Telemedicine has the potential to dramatically lower health care costs for U.S. employers, in fact, by as much as $6 billion annually, according to a Willis Towers Watson internal analysis from a year ago. But employees have been slow to adopt telemedicine. It’s new and different and they don’t yet know which medical issues are appropriate for telemedicine. With 67% of employers offering telemedicine today and 90% expected to by 2018, telemedicine will become ubiquitous. But it will take time.
Here’s one way employers can speed adoption and reap the savings possible from telemedicine right now: consider making it free.
Let’s do the math.
A nationwide analysis of outpatient emergency room visits found that the average cost of such a visit is $1,570. The average cost of an ER visit for a medical issue potentially treatable by telemedicine is somewhat less, about $900. An urgent care visit is typically around $155 and a visit to a primary care provider is around $114. Meanwhile, the average cost of a telemedicine visit is just $45.
With these kinds of per-visit costs, even if employers cover the full $45 cost of a telemedicine visit, they can save a lot of money – between $70 and $855 per visit. Apply the savings across an employee population of 1,000, 5,000 or 10,000 individuals, and you can see they quickly add up.
But there is something standing in the way of employers realizing these compelling cost savings. Telemedicine utilization rates today are far below their potential. Let’s look at those numbers.
According to a Willis Towers Watson analysis of U.S. employer claims data, the average patient needing primary care goes to see a practitioner in person, that is, in an office, urgent care clinic or hospital emergency room, 2.5 times per year. Our analysis showed that as many as 15%, or 0.375, of these annual in-person visits could be replaced by telemedicine visits – meaning that the medical issues that prompt these visits are appropriate for diagnosis and treatment electronically. (Some examples of medical issues that can be addressed using telemedicine include bronchitis, the common cold, urinary tract infections, skin rashes, allergic reactions and others.)

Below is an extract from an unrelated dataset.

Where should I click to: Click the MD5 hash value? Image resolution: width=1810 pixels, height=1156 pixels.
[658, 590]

Despite the potential of telemedicine to replace in-person visits, we have found that the utilization rate of telemedicine is a small fraction (just one tenth) of the maximum 15% of all in-person visits. Which brings us to why employers should offer telemedicine to their employees for free.
“Telemedicine utilization rates today are far below their potential.”

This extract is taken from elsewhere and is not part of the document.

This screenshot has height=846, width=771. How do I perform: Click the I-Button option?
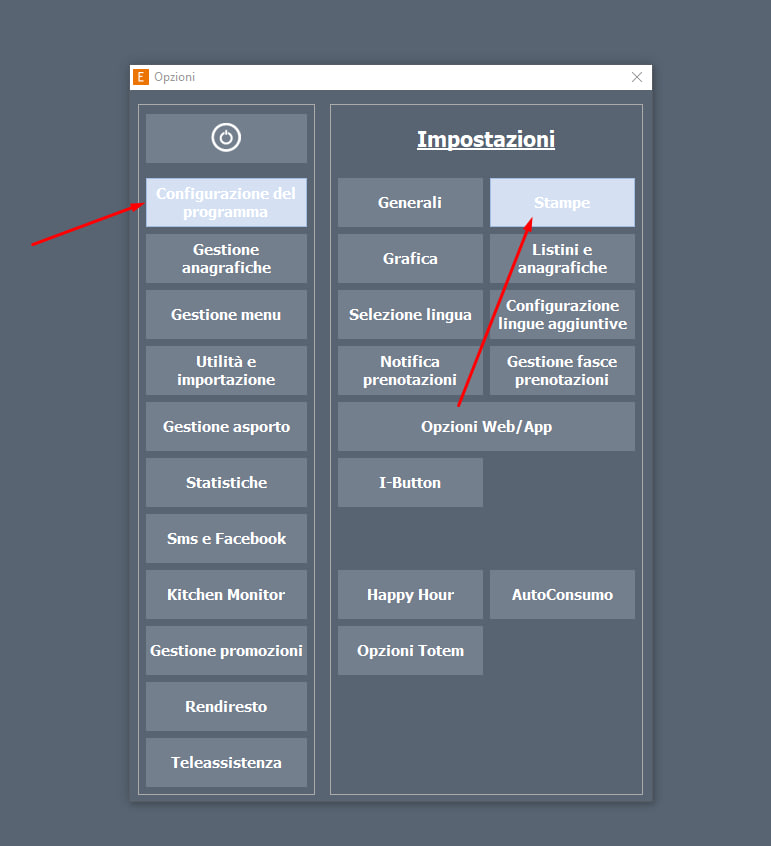click(410, 483)
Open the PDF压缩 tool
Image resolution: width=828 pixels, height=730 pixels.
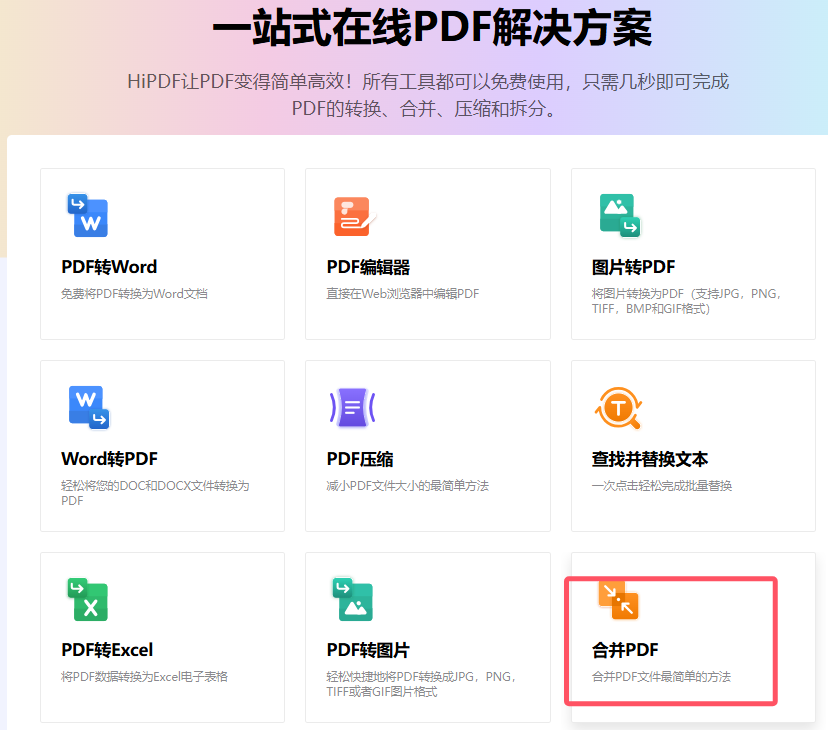point(355,459)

According to a telemedicine vendor analysis, utilization rates when there is no employee co-pay for telemedicine are four times higher than when there is a $40 employee co-pay. In other words, the fastest way for employers to unlock the billions of dollars of potential savings from telemedicine is to offer it for free.
This does not mean that employees won’t eventually adopt telemedicine on their own – without the allure of free. They did with urgent care centers in the 1970s and retail health clinics in the mid-2000s. But it will take a lot of education from employers, and it will take time.
In the meantime, employers will be leaving billions of dollars of savings on the table every year.